Dear President Obama,
First, I must congratulate you on becoming the first sitting US President in 90 years to win the Nobel Peace Prize, adding onto an already incredible resume that for any man, much less a Black man in America, should be lauded for. Despite the controversy surrounding the award, the idea that such a highly esteemed foreign committee of men and women would recognize your agenda as the agenda to follow speaks volumes about the power you’ve demonstrated. It’s also important that we’ve had a president who’s helped empower liberals and the like to take on a more active role in their communities and in their government … even if it’s in opposition to your plans.
That’s where people like me come in.
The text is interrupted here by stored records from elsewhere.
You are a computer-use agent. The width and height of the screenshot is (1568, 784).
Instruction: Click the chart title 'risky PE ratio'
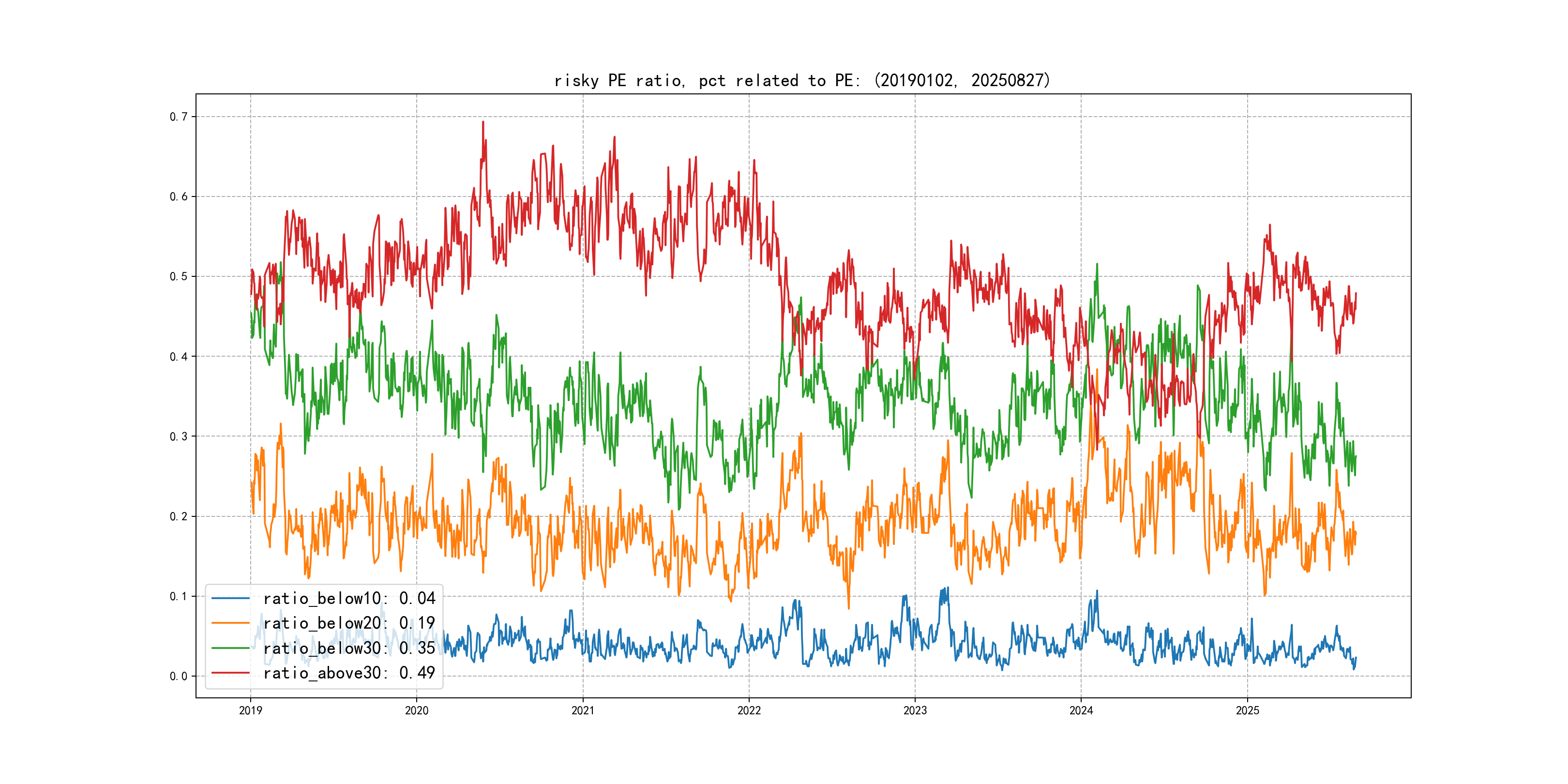(801, 80)
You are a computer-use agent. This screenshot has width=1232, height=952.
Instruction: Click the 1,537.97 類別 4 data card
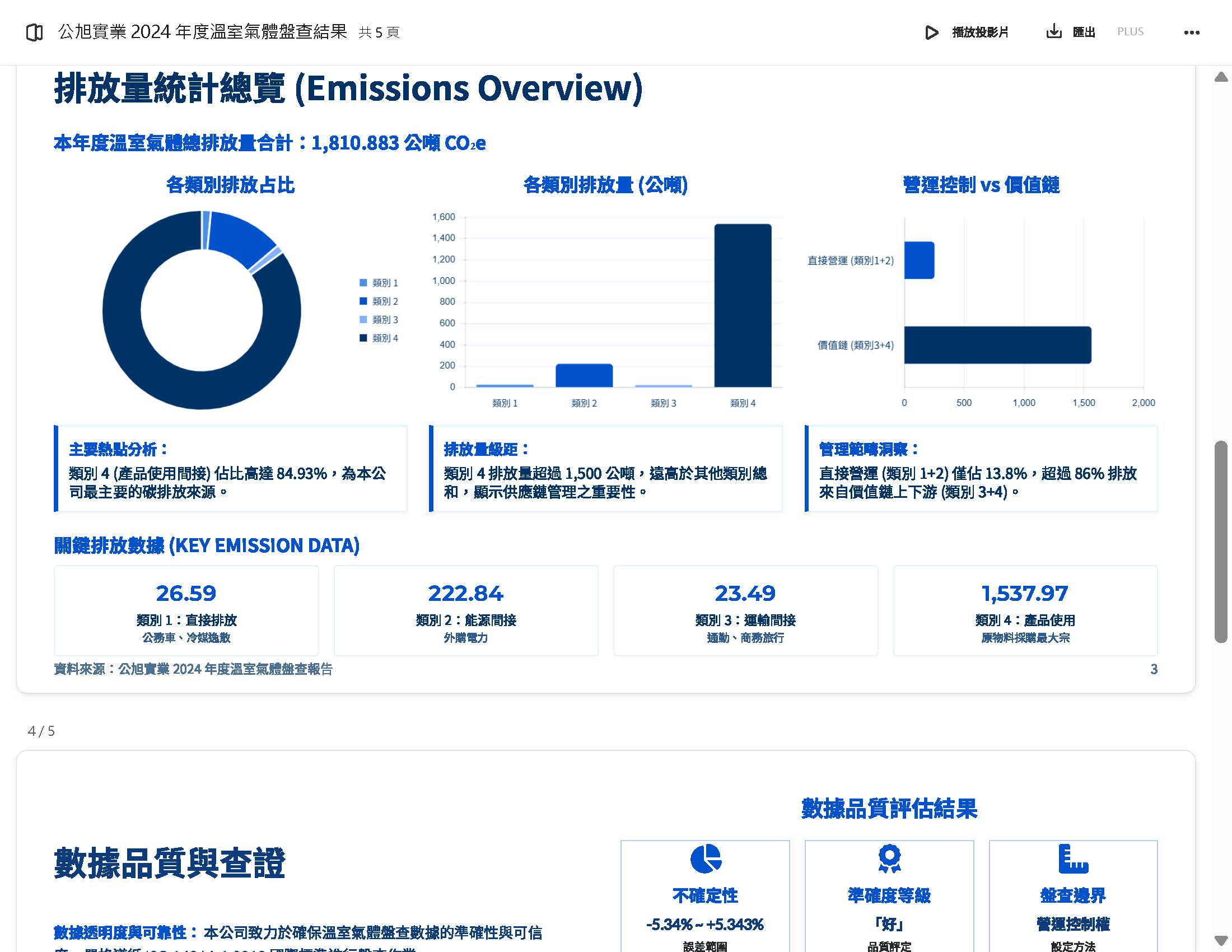(x=1025, y=610)
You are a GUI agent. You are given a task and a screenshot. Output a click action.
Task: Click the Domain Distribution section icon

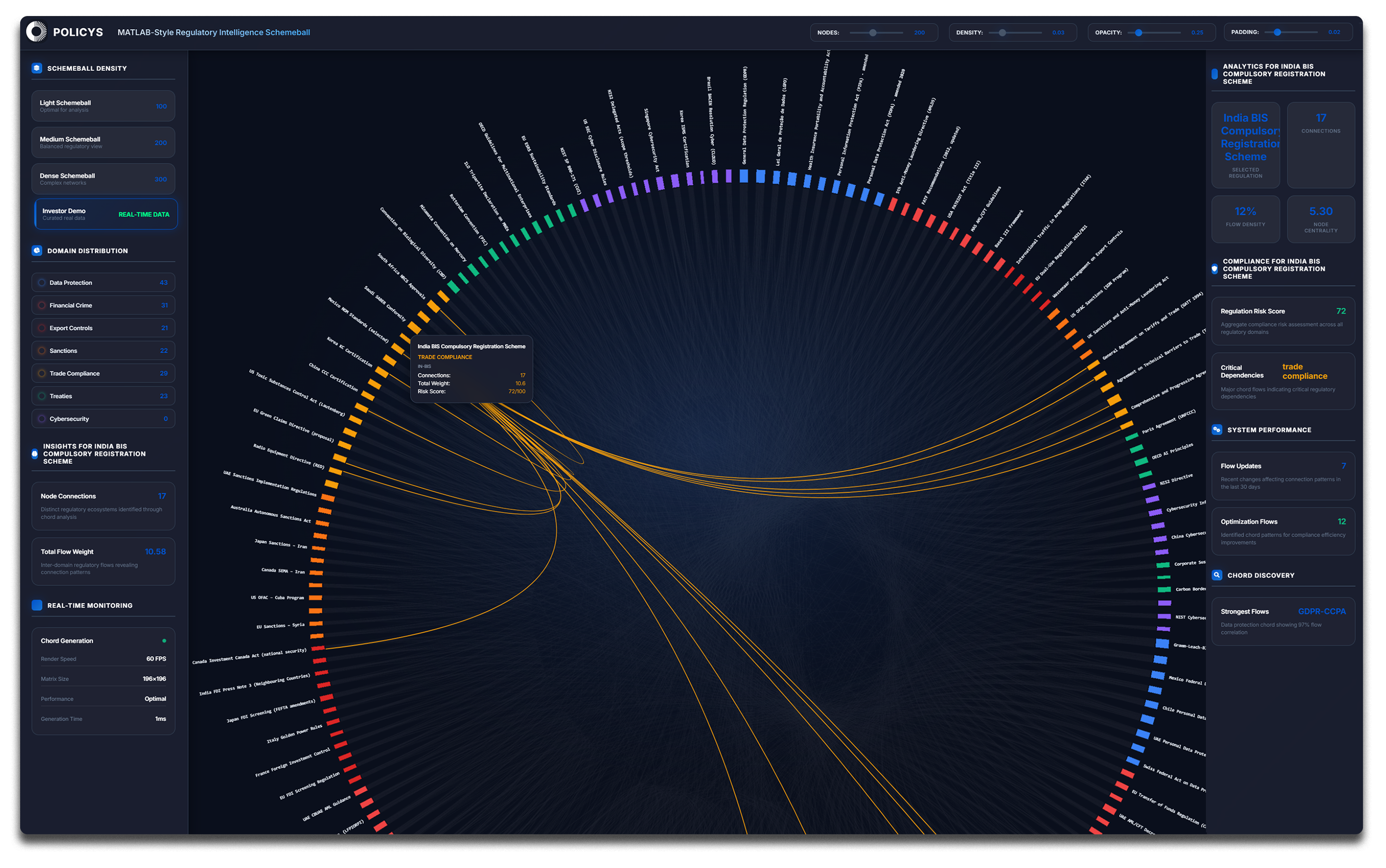click(x=37, y=250)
While I’ve silently and not-so-silently cheered you on as a great example of a man, and even as a politician, I also have so many concerns about the direction (or lack thereof) that this country has headed in, I just have to put things out there. For instance, in the first week of school, I showed the video of you giving a speech to school children about the importance of education and for America’s kids to do well in school. I appreciated the gesture, as these sorts of open demonstrations of care rarely happened over the last decade or so. Then, I’m also nagged by the idea that Arne Duncan, Secretary of Education, as your representative for the top education chair in the country and thus, an extension of you, wants to keep pushing a reform agenda that corporatizes our public schools and asks already-cash-strapped states to develop reforms that reflect this more corporate view of public education … or else.
Then, there’s the issue with health care. As a teacher, I don’t have to worry about health care, as it comes with the job. I’m fortunately one of the people who is not directly affected by whether this bill passes or not, but as someone who has too many students whose moms have to work from 3pm – 11pm, whose dads see the inside of their taxis or the machines they work with more than their families. This isn’t just limited to my kids. I’m a man whose friends always have that scare from watching CNBC when their parent company’s stock drops or when the next merger may or may not happen, whose neighbors scratch at broken promises of the lottery and (un)employment agencies at the hopes of striking it rich, even for a few hours a day. In this capitalist society, I’ve been on the side of the triangle where there’s a much smaller chance of winning.
And that’s where I think so many of us who believe in you have our quandaries. What’s the direction that this country’s going? Why do we have conflicting reports about the state of every and anything regarding you, even as they keep changing, even from your own people? I’m not saying I’m in full agreement of everything you do, but the ambiguity and lack of affirmation surrounding you can lead many of us who voted / campaigned / spread the word / wrote songs, lyrics, blogs / defended / felt / heard / cried / held you down to mistrust you. While a relatively small faction of I know that it’s only been 9 months, and really, I hated to write this knowing how difficult it is to eradicate inefficiency in an organization like a national government, especially one of this magnitude.
Even still, much like the voice you used to get yourself elected, we too must lift our voices. As Paulo Freire, another educator, once said, “The trust of the people in the leaders reflects the confidence of the leaders in the people.”